Each line below must be transcribed exactly, and no picture may appear in the transcription.

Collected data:
+++
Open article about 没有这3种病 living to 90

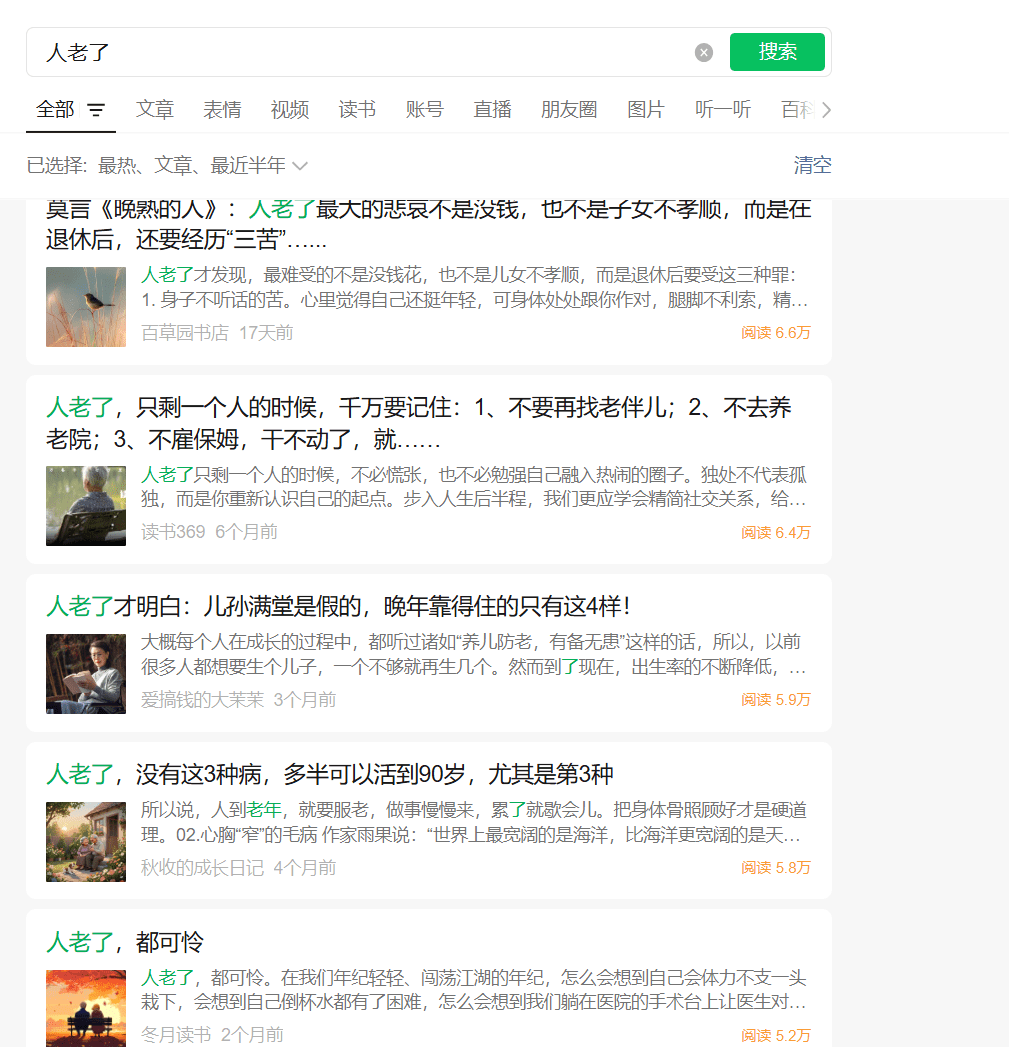330,774
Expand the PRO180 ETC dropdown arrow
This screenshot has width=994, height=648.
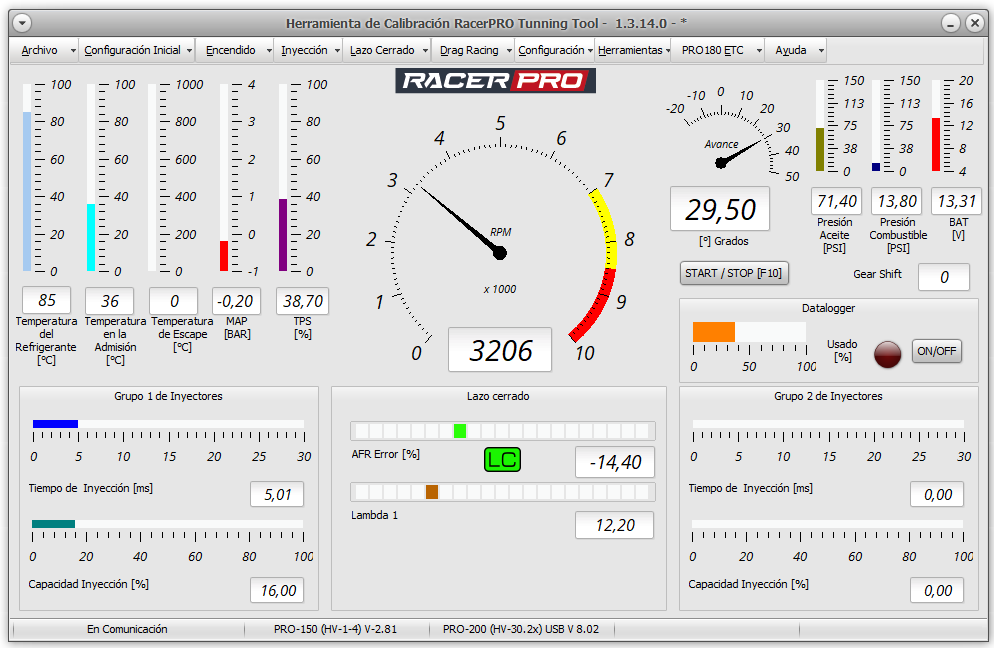coord(759,50)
+++
▶ _RESULT_:
Open article about 没有这3种病 living to 90

330,774
Expand the PRO180 ETC dropdown arrow
This screenshot has width=994, height=648.
coord(759,50)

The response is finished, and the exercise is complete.